What I want to know and what is never addressed by those who champion the power of leveraging your connections for employment aid is what about young people without networks? What are they supposed to do? Are they just SOL?
There are certain assumptions (both explicit and implicit) behind the network your way to a job mantra. The most obvious one being that you went to college. And not only did you go to college, you went to one with a strong alumni community and while you were there, you built connections and immersed yourself in campus life (joined clubs, volunteered, maybe did student government, built relationships within your program or dept.) and then maintained these connections after graduation. But what if you didn't go to college? Or you took distance classes? Or went part-time at night because of family responsibilities? And what if your school doesn't have a thriving alumni culture? Or what if you were too busy working three jobs to pay your tuition and rent to join societies and clubs? Or you have social anxiety that makes interpersonal contact with strangers feel akin to crossing the Grand Canyon on a tightrope made of dental floss? Or what if you do have a network, but they're concentrated on the other side of the country or in a field you'd like to get out of? Well, sucks to be you, say the job-hunting gurus.

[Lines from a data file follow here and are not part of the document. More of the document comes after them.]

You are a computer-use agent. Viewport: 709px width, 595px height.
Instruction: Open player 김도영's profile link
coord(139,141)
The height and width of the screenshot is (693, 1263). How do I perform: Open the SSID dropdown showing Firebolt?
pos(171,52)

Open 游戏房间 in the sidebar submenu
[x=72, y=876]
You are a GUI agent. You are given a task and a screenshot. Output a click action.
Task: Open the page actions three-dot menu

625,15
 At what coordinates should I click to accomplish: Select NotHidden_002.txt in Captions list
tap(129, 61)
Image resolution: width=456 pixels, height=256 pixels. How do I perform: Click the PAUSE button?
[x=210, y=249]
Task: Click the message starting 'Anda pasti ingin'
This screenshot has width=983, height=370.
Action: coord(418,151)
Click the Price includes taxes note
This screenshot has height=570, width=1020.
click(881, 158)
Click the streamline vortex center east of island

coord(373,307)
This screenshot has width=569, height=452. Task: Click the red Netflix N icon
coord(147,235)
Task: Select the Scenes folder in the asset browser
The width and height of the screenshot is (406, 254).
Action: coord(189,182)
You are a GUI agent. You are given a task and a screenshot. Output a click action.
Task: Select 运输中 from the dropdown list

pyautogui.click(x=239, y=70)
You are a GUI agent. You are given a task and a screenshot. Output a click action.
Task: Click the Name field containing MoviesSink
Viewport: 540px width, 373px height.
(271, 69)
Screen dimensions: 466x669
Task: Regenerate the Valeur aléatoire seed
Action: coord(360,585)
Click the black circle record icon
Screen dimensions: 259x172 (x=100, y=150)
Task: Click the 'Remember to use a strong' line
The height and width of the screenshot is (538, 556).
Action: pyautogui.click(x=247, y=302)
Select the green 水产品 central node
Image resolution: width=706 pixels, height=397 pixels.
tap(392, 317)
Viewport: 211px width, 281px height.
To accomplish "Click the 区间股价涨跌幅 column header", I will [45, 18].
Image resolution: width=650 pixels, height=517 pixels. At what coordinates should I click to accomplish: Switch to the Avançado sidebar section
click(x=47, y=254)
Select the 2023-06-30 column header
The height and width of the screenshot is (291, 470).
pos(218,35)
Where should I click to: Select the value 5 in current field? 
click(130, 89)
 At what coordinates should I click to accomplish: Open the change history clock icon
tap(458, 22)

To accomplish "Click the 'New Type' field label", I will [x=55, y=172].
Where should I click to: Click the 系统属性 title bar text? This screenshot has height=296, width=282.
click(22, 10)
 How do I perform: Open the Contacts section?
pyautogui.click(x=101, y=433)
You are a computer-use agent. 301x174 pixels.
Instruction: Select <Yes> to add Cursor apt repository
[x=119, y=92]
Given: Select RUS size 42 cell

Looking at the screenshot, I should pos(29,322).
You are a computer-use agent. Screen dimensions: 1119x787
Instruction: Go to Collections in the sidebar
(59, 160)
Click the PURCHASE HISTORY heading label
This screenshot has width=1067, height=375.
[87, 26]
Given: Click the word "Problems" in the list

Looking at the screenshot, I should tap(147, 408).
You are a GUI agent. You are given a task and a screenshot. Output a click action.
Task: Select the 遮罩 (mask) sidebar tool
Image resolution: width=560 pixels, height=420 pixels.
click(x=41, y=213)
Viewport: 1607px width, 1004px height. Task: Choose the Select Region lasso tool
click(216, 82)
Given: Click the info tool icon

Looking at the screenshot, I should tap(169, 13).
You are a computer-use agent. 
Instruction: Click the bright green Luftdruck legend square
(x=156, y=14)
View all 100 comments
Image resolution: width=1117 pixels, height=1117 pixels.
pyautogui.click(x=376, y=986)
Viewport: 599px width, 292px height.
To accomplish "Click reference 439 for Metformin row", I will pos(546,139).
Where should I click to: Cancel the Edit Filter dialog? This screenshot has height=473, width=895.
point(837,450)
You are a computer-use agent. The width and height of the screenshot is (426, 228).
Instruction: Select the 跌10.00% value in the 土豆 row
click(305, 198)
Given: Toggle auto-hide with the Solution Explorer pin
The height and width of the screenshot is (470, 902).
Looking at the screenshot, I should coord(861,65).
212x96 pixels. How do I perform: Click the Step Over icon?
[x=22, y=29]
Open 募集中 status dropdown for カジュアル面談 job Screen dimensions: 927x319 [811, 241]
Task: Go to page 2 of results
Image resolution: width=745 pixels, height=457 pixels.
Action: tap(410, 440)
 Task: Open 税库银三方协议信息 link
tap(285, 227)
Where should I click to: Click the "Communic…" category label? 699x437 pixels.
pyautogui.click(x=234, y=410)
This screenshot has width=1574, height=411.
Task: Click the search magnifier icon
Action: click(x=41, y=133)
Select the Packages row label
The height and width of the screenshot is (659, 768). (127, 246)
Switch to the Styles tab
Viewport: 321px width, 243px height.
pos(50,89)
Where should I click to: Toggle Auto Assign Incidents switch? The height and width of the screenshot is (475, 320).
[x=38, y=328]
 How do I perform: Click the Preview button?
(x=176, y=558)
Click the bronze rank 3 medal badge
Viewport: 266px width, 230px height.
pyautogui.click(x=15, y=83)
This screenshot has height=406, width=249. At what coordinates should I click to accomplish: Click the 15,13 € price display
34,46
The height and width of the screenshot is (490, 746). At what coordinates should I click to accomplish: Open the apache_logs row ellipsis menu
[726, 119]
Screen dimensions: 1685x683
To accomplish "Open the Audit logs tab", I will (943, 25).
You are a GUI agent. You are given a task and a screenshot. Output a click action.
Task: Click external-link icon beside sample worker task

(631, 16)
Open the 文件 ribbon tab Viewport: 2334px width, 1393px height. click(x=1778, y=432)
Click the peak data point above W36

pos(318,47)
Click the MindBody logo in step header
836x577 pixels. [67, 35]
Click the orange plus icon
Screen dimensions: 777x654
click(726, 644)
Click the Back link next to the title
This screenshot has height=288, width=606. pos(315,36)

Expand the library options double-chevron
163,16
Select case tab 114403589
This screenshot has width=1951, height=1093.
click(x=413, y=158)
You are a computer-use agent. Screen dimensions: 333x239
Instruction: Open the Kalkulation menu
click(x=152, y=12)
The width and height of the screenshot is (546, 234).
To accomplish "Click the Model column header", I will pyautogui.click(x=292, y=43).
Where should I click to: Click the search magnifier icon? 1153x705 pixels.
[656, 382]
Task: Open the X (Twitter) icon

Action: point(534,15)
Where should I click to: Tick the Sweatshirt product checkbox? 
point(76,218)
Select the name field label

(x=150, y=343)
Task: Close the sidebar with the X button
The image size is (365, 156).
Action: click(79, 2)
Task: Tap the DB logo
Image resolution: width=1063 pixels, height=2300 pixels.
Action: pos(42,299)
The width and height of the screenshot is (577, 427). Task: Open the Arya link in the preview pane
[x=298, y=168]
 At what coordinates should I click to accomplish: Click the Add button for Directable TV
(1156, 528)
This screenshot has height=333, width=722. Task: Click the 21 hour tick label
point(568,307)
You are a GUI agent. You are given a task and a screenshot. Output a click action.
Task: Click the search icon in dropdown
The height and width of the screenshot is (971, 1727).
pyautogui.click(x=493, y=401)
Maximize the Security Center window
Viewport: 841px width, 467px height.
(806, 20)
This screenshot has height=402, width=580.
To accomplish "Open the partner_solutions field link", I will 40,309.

The fact of the matter is that not everyone has a ready-made network that they can leverage to bolster their job-hunting efforts. Not everyone has the resources or the know-how at their disposal to build or tap into one. While the whole It's not what you know, it's who you know/who knows you trope has been around since we were living in caves and hiring our next-cave neighbor's nephew to built an extension on the back, the idea of the professional network as THE job-finding tool has only taken off in the last few years (growing in tandem with social media, I'd argue). Hiring practices were far from perfectly meritocratic before then, but people weren't casting networking as the holy grail of the job hunt. It could help of course, but you could still get in the door with a solid resume. Heck, every job I've ever gotten (save for the first after school one when a friend-of-a-family-friend needed an assistant to merchandise for a local dairy) has come from applying to public job postings. Credit dumb luck, strong experience or divine intervention, but the inside track was not at play. And I'm not exactly long in the tooth.
But the world has changed, you say. The economy crashed and social media soared. Fair enough. But I say that those who are doling out the job search advice need a wake-up call of their own. They need to understand that not everyone can check out their "college's or graduate program's database of alumni. Search for alumni employed by the firms you wish to join, and request an informational meeting." as the WSJ recommends. The people who have the resources to network? I guaran-damn-tee you that they're already out there networking. They don't need your tips or your bullet lists. These sisters and brothers are doing it for themselves (whether it actually lands them positions is another question entirely). The people who need advice on networking are those without networks, who don't have databases of alumni to scroll through or mentors in Corporate America or connections they've made through internships or via Twitter stalking. They're possibly starting from square one and they deserve to be enfranchised by and inducted into the magical reality of the familiarity-based hiring culture just like those whose mental rolodexes are overflowing with names and numbers of "internal allies and champions." Start talking to these people and discovering their varied job search needs. And start aiming your well-meaning articles, posts and Good Morning, America soundbytes at them. Or better yet, figure out the communication channels the unnetworked are using and meet them on their own turf.